The Railway Man

In DVD/Blu-ray by Shelley Marsden

It didn’t do as well as it might have, but The Railway Man sees Colin Firth turn in one of the most moving and nuanced performances of his acclaimed career to date.

A war drama about the power of forgiveness and redemption, The Railway Man is based on the bestselling autobiography of Eric Lomax, which told the often brutal tale of his experiences as a British army officer in a Japanese labour camp in Burma.

Inspiring, haunting and subtle as it quietly twists the knife of remorse, guilty and suffering this way and that, director Jonathan Teplitzky (Burning Man) has created an emotionally dense, gripping drama that stays with you long after the end credits have rolled.

It also stars Jeremy Irvine (War Horse) as the young Lomax – the one we see getting the majority of the beatings and the subject of the film’s horrific torture scenes. Lomax was serving in WW2 when he was captured and held prisoner by the Japanese, and forced with his fellow captives to build the Thai-Burma railway.

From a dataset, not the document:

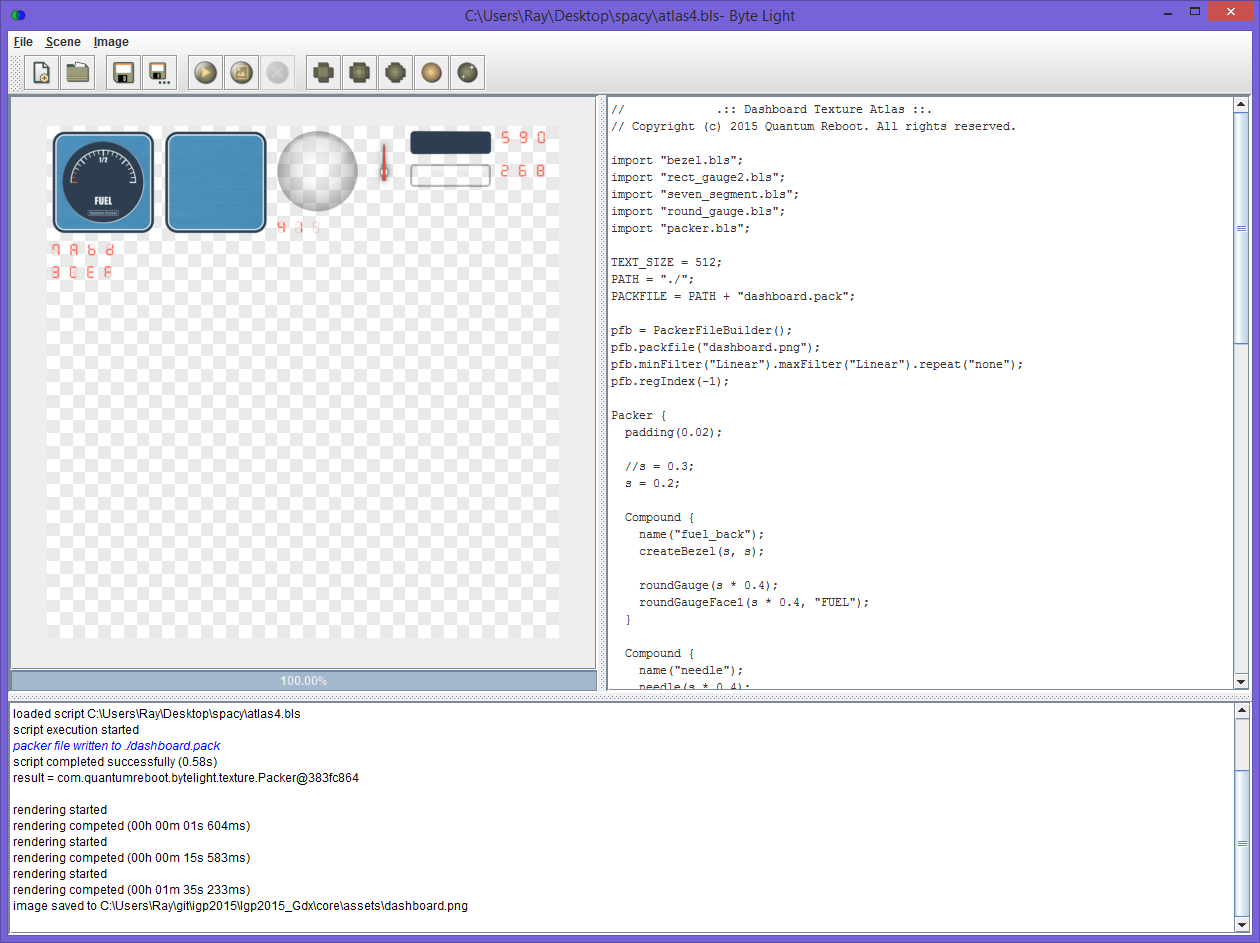Select the first cross-shaped packing icon

click(322, 72)
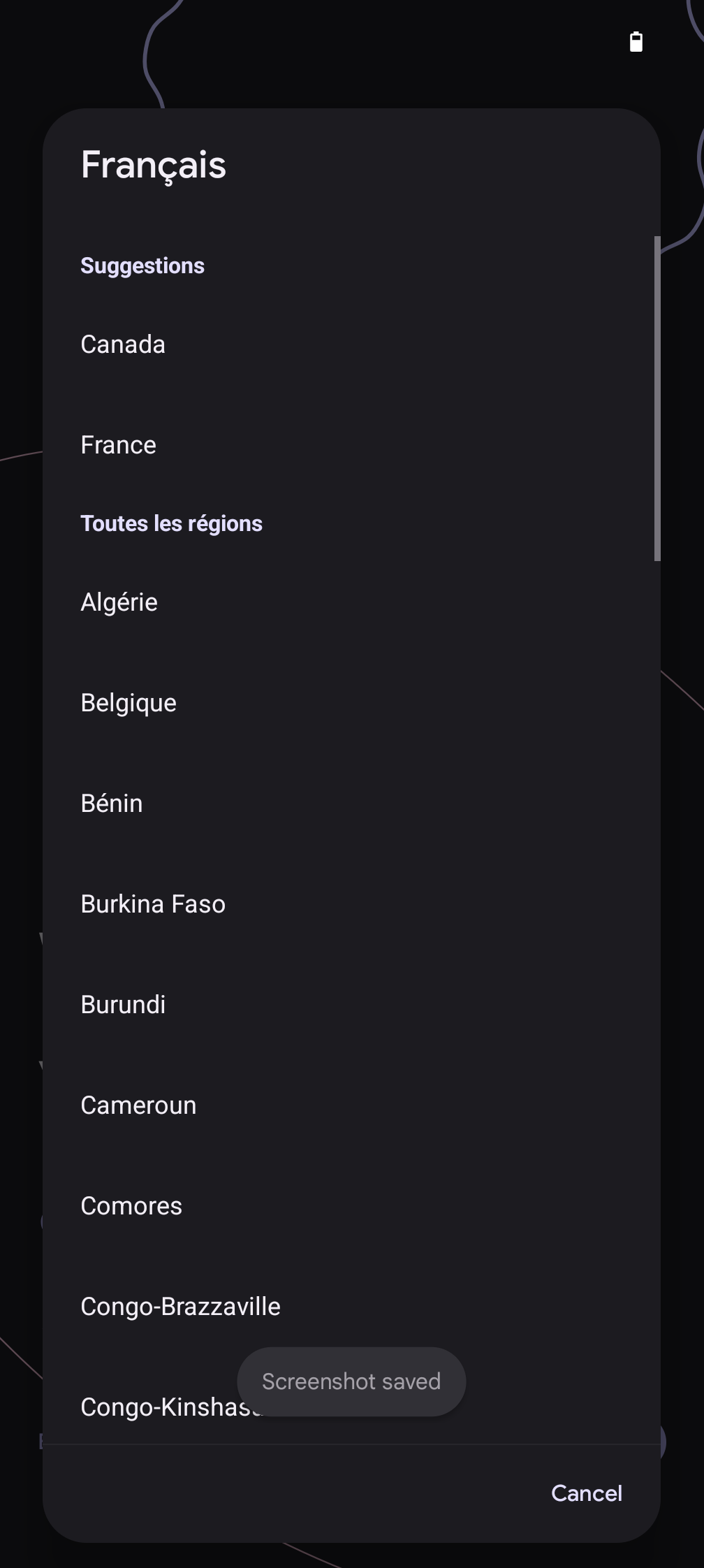Screen dimensions: 704x1568
Task: Select Comores from all regions
Action: click(x=131, y=1206)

The result, as we see in the older Lomax played by Firth, is a man deeply scarred by war, emotionally unresponsive, haunted by violent nightmares and unable to truly let go of the past, despite his new wife’s efforts, who loses himself in the world of trains and timetables.

Nicole Kidman plays Lomax’s wife in the film, the one lone note which jars in a cast which is pitch perfect, and includes a splendid performance by Hiroyuki Sanada as one of Lomax’s torturers, Takashi Nagase.

Kidman seems too glamorous to be believable (how could this Hollywood-looking glamour chick fall for someone on a train who, with his thick jam-jar glasses, resembles Philip Larkin on a bad day?). Her emotional coldness which seems to characterise most of her performances doesn’t work here – we need someone with inner warmth to combat Firth’s emotional sterility.

Thankfully, the Aussie actress’s lacklustre performance isn’t enough to ruin what is a thought-provoking, gently conveyed film which confronts life’s greatest questions.